Task instructions
Restate word for word the material below, starting at the line that contains "Given: Click the undo arrow toolbar icon" and stopping after the last line; skip pictures.

= Beginning of Section =

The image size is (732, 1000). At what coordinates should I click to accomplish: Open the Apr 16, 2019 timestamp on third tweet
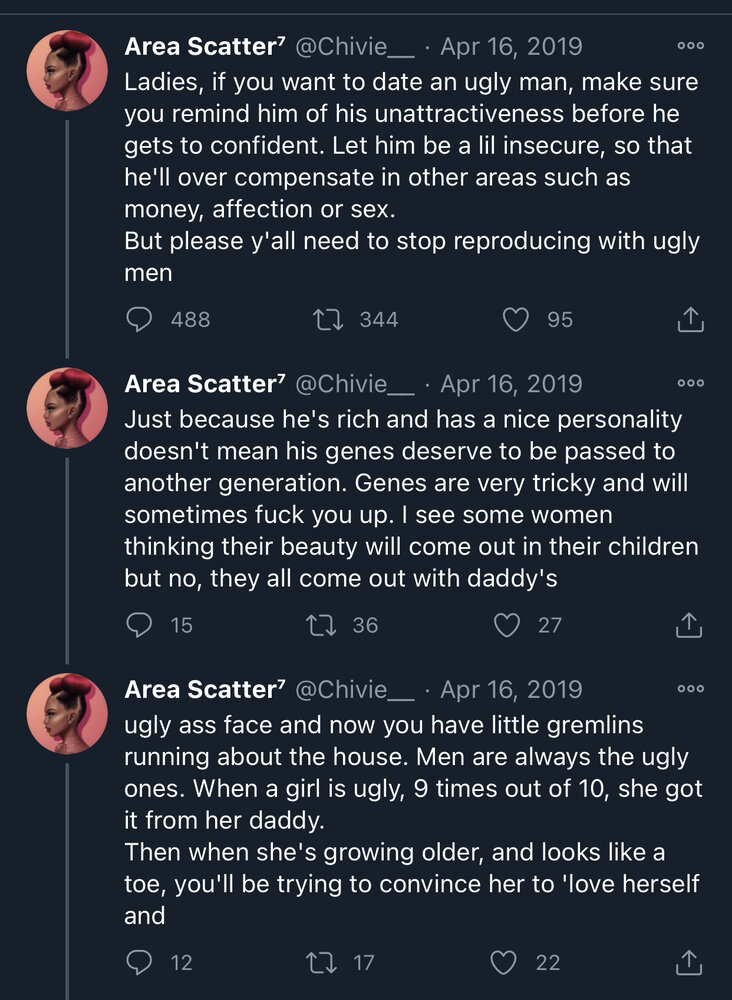coord(511,689)
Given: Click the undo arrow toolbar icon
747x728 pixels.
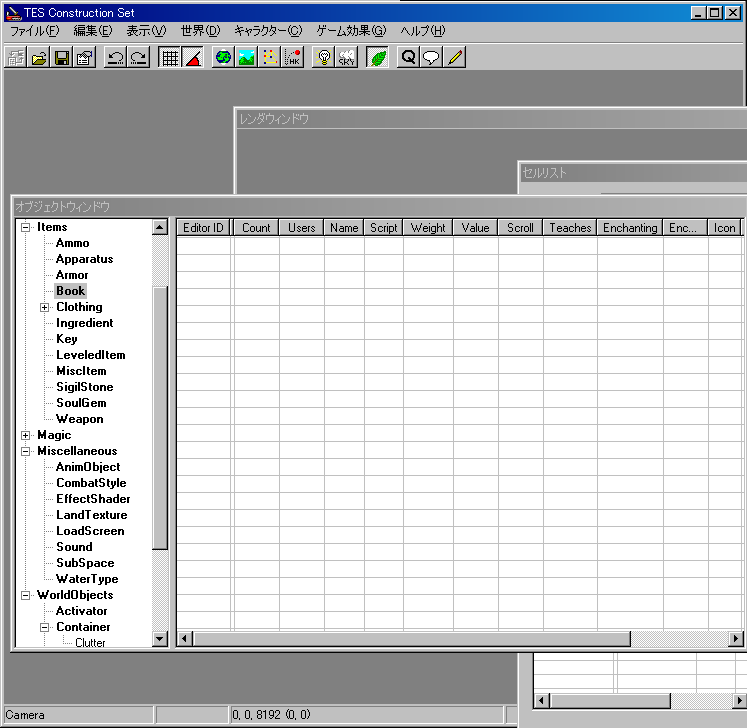Looking at the screenshot, I should coord(115,58).
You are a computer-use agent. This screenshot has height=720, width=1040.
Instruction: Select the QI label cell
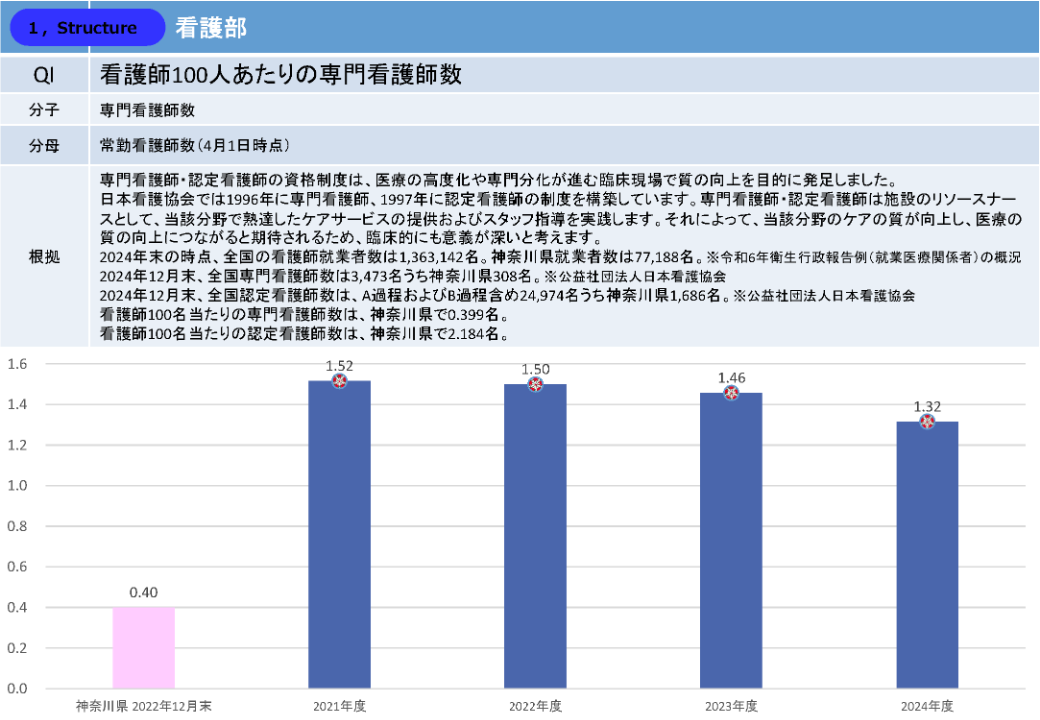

= End of Section =

Exercise solution
Given: Click the undo arrow toolbar icon
747x728 pixels.
Looking at the screenshot, I should coord(115,58).
You are a computer-use agent. This screenshot has height=720, width=1040.
Instruction: Select the QI label cell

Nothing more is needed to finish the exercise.